3. Certain other elements of the charge are complained of. Eor example, the court undertook to explain the effect upon defendant of conviction, and, as defendant contends, did not explain it correctly, because of omission to state his liability to imprisonment for failure to pay the judgment. It is difficult to conceive any reason for enlarging on such subject to the jury. Their function is to declare whether a defendant is guilty, and not whether he ought to suffer the penalty which the law denounces. Such considerations may, and sometimes *66do, obscure tbe real question to which the jury’s decision should be confined. It were better they be omitted. Duthey v. State, 131 Wis. 178, 111 N. W. 222, 228.

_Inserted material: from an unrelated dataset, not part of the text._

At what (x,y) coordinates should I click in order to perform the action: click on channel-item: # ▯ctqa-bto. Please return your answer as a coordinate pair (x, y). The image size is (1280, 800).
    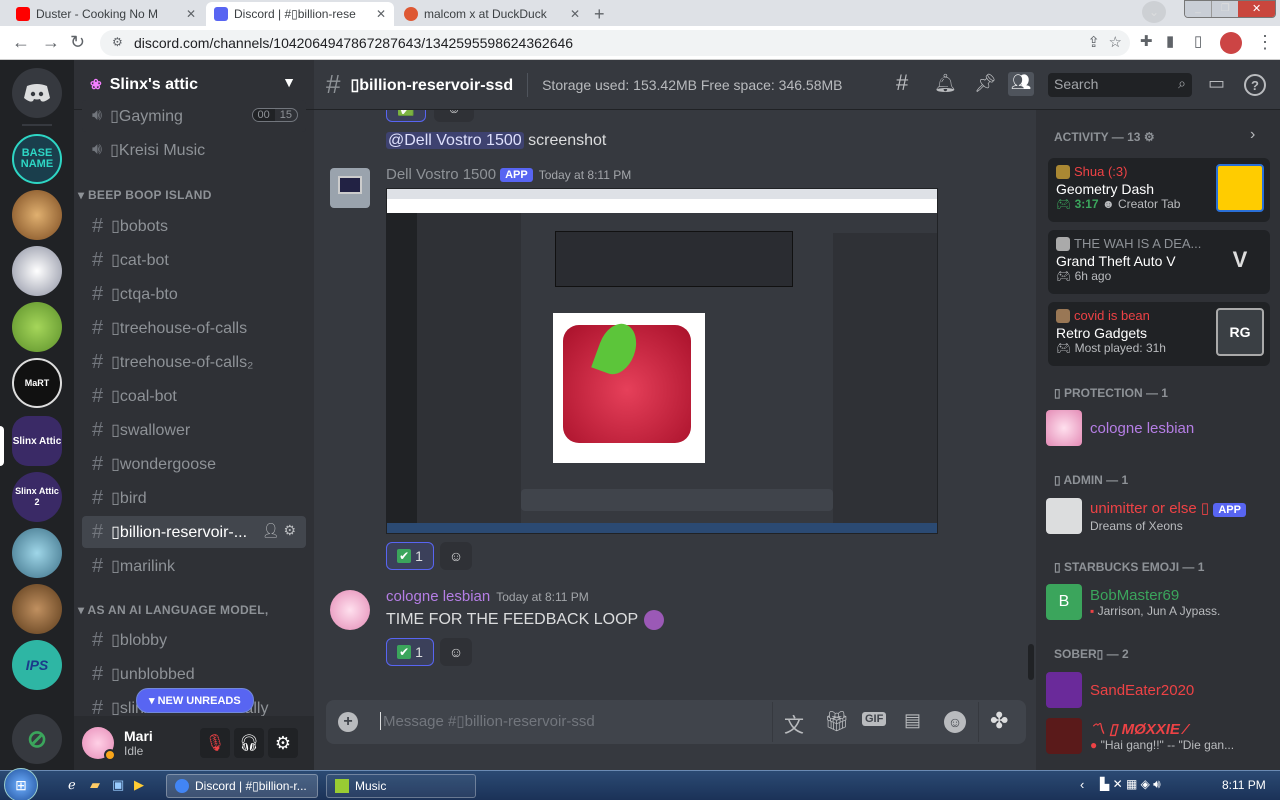
    Looking at the image, I should click on (194, 294). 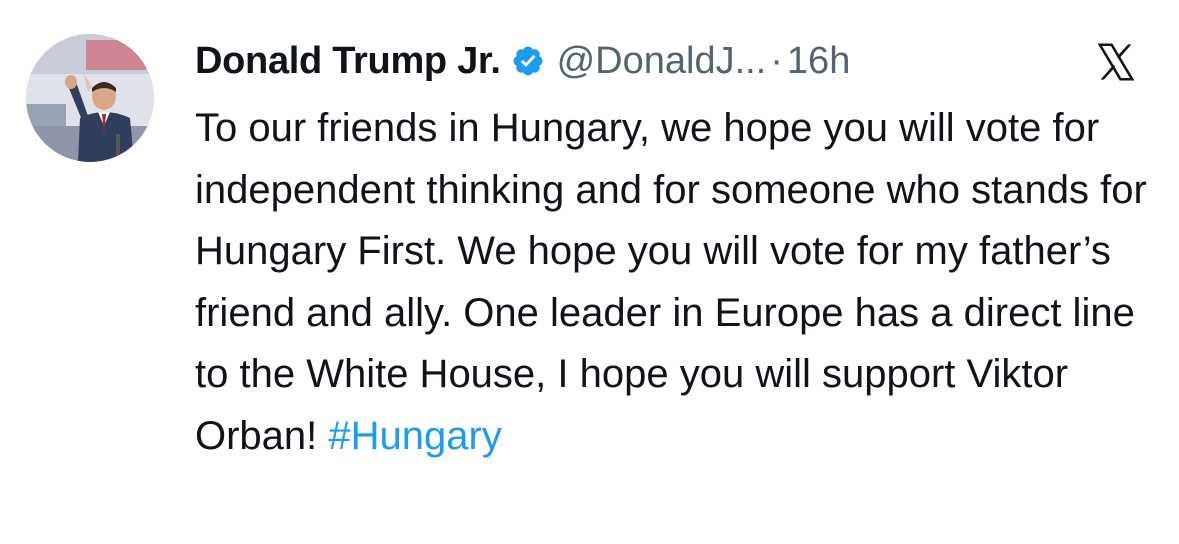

Again, in the same field, the jury were told that the interest of the state and county to be relieved from expense by reason of this illegitimate child was at stake, and therefore “the case is equally important to both sides.” This is a very doubtful proposition. Whether the interest of the state to convict can ever equal in importance the right of defendant to acquittal if innocent, is too debatable to be the subject of dogmatic statement to a jury. It would seem that comparative importance of the decision in a bastardy case might well vary with the characteristics and situation, reputation, and prospects of the defendant, as well as with the ability of the mother to protect the public from duty of support. We cannot think correct or safe, universally, the statement that the ease is equally important to both sides. Whether prejudicial in this instance need not be decided, since reversal must result from the error in instructions previously discussed.

Other assignments of error, presenting questions not likely to arise upon another trial, may be passed over for the same reason.

By the Court. — Judgment reversedj and cause remanded for a new trial.